GIVEN PASSAGE:
..........
And each fundraising alter ego represents another powerful version of your authentic self. It leverages your beliefs into a mindset that’s more productive. It’s not about being someone else. It’s about finding your authentic approach that’s comfortable and achievable.

All right, here’s the last thing I want to talk about. There’s no right answer. I get asked all the time tons of questions about fundraising, will this work for us? What’s the best strategy? How do I do this? You know, should I do this? And I can tell you 99.9% of the time, the answer is that it depends. There’s no one size fits all answer, okay. The right answer for you will depend on a number of factors.

And once you understand this, you can start to understand how to make good fundraising decisions. Most of the time, I see organizations make bad fundraising decisions. So if you can learn how to make good ones, you can save yourself time, energy, maybe even a few gray hairs. But more importantly, you’re going to raise more money doing fewer things.

So fundraising strategies or the fundraising strategies that you should be focused on, have nothing to do with what you see other organizations doing around you. Yes, you can research best practices and all that kind of stuff. But what you decide to actually invest your time and energy into should be based on where you are today. What donors do you currently have? What is your network like? What is your mission? What are your resources?
..........
STORED DATA:

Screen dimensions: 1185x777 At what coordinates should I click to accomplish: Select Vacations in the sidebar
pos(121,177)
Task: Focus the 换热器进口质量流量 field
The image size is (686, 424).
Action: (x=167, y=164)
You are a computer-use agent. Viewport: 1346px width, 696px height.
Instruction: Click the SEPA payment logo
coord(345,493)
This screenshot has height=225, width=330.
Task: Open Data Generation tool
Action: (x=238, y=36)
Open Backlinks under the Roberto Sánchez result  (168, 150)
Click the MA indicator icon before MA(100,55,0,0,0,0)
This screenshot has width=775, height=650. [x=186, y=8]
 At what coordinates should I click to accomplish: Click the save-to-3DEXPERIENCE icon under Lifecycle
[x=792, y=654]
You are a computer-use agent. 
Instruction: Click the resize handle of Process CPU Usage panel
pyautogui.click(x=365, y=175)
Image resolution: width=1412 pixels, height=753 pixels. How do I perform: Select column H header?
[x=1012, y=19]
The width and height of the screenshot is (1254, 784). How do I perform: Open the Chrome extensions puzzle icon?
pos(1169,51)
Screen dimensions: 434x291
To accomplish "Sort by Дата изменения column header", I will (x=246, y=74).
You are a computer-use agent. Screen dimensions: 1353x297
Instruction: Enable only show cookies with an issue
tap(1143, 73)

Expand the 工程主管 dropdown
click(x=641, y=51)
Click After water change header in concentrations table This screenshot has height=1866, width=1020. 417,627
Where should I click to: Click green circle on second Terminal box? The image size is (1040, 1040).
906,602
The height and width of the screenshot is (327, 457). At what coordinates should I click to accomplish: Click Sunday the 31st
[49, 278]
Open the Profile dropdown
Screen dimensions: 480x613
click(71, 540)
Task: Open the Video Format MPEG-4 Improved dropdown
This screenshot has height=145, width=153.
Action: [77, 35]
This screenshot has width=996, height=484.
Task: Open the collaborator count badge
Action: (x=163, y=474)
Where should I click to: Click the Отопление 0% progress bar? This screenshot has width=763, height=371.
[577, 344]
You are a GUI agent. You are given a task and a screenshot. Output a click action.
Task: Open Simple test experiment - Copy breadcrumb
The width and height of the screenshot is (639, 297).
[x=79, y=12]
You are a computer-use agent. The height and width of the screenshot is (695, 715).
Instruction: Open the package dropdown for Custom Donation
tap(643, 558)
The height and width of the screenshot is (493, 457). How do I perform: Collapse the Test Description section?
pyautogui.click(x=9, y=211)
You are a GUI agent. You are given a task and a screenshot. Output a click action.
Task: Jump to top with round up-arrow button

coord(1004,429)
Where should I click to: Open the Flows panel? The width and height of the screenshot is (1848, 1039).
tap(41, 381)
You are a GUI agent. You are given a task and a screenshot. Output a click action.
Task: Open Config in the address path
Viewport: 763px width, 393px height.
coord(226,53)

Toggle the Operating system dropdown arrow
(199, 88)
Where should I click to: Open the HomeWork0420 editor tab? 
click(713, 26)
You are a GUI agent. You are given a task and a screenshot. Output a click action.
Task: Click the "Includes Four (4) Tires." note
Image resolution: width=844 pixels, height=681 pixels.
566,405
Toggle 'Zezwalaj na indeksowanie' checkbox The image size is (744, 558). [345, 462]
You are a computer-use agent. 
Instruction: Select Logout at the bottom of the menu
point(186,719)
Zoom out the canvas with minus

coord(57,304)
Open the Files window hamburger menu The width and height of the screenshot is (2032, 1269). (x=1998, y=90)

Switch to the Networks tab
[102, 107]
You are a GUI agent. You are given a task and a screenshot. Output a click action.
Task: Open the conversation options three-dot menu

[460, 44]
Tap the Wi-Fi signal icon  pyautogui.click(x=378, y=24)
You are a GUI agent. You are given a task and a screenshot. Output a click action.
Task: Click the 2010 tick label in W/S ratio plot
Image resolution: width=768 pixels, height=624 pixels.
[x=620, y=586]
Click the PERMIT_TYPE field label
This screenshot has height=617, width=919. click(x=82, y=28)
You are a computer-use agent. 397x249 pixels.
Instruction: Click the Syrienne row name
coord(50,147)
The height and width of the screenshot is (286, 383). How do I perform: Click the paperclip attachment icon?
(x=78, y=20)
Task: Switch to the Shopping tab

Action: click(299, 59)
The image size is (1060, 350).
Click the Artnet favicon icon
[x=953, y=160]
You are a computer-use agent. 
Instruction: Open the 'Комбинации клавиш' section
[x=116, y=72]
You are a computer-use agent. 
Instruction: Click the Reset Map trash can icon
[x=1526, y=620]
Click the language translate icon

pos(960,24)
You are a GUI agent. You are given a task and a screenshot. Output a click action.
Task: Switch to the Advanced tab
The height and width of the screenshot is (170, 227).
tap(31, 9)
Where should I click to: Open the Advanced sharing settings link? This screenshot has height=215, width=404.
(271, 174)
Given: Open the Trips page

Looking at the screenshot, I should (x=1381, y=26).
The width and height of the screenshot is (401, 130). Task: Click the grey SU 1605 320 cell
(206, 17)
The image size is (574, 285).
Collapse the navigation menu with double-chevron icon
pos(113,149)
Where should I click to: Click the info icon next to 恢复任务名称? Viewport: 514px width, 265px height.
..........
WRITTEN TASK 1:
Edit the listing from the line containing "Task: Open the Video" down to the line containing "Tap the Wi-Fi", both included: swap "dropdown" for "drop-down list" and keep everything else the same.
WRITTEN TASK 2:
Please resume the fundraising talk right after its last sentence.
The listing has no connection to the fundraising talk.

FINAL ANSWER 1:
Task: Open the Video Format MPEG-4 Improved drop-down list
This screenshot has height=145, width=153.
Action: [77, 35]
This screenshot has width=996, height=484.
Task: Open the collaborator count badge
Action: (x=163, y=474)
Where should I click to: Click the Отопление 0% progress bar? This screenshot has width=763, height=371.
[577, 344]
You are a GUI agent. You are given a task and a screenshot. Output a click action.
Task: Open Simple test experiment - Copy breadcrumb
The width and height of the screenshot is (639, 297).
[x=79, y=12]
You are a computer-use agent. The height and width of the screenshot is (695, 715).
Instruction: Open the package drop-down list for Custom Donation
tap(643, 558)
The height and width of the screenshot is (493, 457). How do I perform: Collapse the Test Description section?
pyautogui.click(x=9, y=211)
You are a GUI agent. You are given a task and a screenshot. Output a click action.
Task: Jump to top with round up-arrow button

coord(1004,429)
Where should I click to: Open the Flows panel? The width and height of the screenshot is (1848, 1039).
tap(41, 381)
You are a GUI agent. You are given a task and a screenshot. Output a click action.
Task: Open Config in the address path
Viewport: 763px width, 393px height.
coord(226,53)

Toggle the Operating system drop-down list arrow
(199, 88)
Where should I click to: Open the HomeWork0420 editor tab? 
click(713, 26)
You are a GUI agent. You are given a task and a screenshot. Output a click action.
Task: Click the "Includes Four (4) Tires." note
Image resolution: width=844 pixels, height=681 pixels.
566,405
Toggle 'Zezwalaj na indeksowanie' checkbox The image size is (744, 558). [345, 462]
You are a computer-use agent. 
Instruction: Select Logout at the bottom of the menu
point(186,719)
Zoom out the canvas with minus

coord(57,304)
Open the Files window hamburger menu The width and height of the screenshot is (2032, 1269). (x=1998, y=90)

Switch to the Networks tab
[102, 107]
You are a GUI agent. You are given a task and a screenshot. Output a click action.
Task: Open the conversation options three-dot menu

[460, 44]
Tap the Wi-Fi signal icon  pyautogui.click(x=378, y=24)

FINAL ANSWER 2:
I wish there was a fundraising skeleton key that I could just give you an unlock all the fundraising potential. I wish there was a magic wand that I can wave and help make all your organization’s ambitions true. I would also be rich if I had those things, but we don’t, and there isn’t. So fundraising needs to be aligned and I’m going to give you a quick example of a call I had today with a person I know who happens to be a fundraiser in an organization.

And he called and he said, “You know, we’re preparing our year-end membership drive, and my boss really wants to send the letter that we send every year, same as always, but I want to do email. What’s the right answer?” And it depends who is going to? How do they typically respond? Like if they’re already responding online maybe try email. You know, there are so many factors that go into it. His considerations were also staffing, like they I think, as a team stuff the envelopes to go out and there’s no one in the office. So all of those factors are really important to consider when you think about your fundraising decisions. Does that make sense?

Let me know in the chat with a yes or no or a question. Awesome. And there’s so many areas like events, virtual events right now, should we be doing it? You know, how do we be successful? You know, first analyze is this right for us? Is this right for our community? What do we need to be focused on? Okay.

I could talk forever and ever about all of this. But when you align your fundraising strategies like the effort just becomes way less, it’s a relief, you know, you can . . . it’s like taking it off your shoulders. You’ll raise more money with less effort and you will be much more laser-focused in your doing, okay.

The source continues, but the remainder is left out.